Computer aided recipe design: optimization of polydisperse chemical mixtures using molecular descriptors†
Abstract
A workflow has been developed allowing for the computer aided design and optimization of reactive systems using the concept of molecular descriptor-based similarity. Unlike single-molecule models most often used in polymer informatics, an important feature of this approach is to allow for a more realistic description of reaction mixtures by accounting for polydispersity and individual chain topology. Starting from a specific set of ingredients, i.e., a chemical recipe or formulation, simulations based on Gillespie's kinetic Monte Carlo scheme are used to generate oligo- and polymeric reaction mixtures. By using the distance/similarity in molecular and topological descriptor space as a metric, the initial recipe is then modified iteratively using a Bayesian optimizer. Target of the optimization procedure is either another chemical recipe with different ingredients or alternatively, a set of desirable descriptors and properties.

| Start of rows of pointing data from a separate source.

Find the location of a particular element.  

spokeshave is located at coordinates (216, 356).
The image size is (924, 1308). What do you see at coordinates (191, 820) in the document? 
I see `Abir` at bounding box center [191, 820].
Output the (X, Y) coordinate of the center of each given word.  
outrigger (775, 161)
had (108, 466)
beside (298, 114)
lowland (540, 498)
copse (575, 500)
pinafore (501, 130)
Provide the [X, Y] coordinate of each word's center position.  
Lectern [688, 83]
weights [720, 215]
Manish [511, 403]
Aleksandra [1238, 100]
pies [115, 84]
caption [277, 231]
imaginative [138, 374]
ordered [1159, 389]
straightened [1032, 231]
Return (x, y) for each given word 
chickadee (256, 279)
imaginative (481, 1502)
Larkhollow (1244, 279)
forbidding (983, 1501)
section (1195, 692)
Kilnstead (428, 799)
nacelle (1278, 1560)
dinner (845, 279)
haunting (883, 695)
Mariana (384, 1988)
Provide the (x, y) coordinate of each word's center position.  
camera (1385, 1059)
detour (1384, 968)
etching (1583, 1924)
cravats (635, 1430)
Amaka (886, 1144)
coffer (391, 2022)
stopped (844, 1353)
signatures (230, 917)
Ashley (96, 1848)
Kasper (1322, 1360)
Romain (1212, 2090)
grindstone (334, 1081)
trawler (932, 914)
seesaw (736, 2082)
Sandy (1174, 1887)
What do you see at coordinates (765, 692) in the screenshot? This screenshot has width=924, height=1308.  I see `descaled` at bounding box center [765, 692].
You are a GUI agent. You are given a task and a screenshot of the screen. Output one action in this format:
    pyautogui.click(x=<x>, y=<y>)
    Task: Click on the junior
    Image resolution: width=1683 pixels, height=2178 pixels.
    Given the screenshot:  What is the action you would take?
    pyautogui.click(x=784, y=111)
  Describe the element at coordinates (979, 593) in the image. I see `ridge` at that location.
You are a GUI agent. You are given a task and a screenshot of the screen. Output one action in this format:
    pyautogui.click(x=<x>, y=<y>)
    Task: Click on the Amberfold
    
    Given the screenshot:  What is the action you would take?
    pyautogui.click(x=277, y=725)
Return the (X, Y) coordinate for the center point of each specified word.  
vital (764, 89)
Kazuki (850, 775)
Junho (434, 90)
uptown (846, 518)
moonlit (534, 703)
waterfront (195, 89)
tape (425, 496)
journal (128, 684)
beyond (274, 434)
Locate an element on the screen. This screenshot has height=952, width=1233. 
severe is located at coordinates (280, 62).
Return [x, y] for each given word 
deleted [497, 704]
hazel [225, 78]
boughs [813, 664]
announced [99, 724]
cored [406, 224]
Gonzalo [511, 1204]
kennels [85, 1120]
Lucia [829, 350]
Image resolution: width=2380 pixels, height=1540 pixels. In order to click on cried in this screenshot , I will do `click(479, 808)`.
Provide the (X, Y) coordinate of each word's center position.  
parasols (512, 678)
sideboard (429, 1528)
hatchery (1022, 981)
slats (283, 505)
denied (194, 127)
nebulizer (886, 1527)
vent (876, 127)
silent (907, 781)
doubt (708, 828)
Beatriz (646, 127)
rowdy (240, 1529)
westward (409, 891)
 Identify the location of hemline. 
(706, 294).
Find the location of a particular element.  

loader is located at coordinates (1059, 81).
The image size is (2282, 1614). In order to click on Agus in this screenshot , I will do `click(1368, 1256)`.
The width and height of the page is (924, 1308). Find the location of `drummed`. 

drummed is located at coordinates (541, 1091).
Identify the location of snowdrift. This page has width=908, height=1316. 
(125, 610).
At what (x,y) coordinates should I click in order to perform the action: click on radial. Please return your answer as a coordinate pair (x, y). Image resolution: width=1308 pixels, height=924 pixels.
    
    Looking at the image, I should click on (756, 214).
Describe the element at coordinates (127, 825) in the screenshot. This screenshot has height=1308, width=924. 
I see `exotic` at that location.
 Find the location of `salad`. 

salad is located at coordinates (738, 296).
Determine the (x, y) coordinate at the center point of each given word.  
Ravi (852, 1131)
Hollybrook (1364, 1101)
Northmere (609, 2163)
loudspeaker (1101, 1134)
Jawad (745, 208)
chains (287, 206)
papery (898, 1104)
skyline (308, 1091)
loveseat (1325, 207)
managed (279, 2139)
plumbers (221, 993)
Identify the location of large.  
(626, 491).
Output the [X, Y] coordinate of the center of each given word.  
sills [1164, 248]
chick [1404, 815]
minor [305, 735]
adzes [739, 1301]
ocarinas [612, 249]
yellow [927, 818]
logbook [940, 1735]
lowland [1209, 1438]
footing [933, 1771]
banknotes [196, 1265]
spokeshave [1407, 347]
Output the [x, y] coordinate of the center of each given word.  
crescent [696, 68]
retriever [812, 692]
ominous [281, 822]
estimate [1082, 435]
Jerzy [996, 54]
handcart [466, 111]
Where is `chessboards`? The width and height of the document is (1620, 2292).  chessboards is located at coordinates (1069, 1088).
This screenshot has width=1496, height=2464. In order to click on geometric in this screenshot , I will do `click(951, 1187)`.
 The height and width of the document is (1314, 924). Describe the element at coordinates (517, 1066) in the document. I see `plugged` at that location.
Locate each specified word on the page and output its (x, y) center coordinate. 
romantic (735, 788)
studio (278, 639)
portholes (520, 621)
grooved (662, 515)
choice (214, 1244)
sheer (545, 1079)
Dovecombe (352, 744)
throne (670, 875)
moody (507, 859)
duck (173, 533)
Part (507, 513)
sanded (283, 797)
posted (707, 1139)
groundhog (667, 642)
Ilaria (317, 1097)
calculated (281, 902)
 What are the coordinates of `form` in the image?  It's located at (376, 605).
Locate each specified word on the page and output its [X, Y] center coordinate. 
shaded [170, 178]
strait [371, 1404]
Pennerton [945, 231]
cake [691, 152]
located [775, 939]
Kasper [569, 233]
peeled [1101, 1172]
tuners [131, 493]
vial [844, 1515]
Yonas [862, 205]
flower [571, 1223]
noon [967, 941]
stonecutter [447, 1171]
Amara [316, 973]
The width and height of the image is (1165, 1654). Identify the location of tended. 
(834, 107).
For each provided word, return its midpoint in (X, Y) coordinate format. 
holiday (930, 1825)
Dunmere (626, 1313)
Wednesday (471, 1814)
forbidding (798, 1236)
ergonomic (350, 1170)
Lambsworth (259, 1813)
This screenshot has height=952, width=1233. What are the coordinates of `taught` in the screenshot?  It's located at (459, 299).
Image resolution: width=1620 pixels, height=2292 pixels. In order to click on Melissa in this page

A key step of the process is the transformation of the graph representing individual polymer species as obtained by the kinetic simulation into atomistic species described as SMILES strings, which enables the computation of a rich set of additional descriptors. This rather general mapping is achieved exploiting similarities between the BNGL and the SMILES graph notation. The workflow is demonstrated on common polyether and polyester oligomeric systems as typically used in the chemical industry, but is generally applicable to any other polymer chemistry.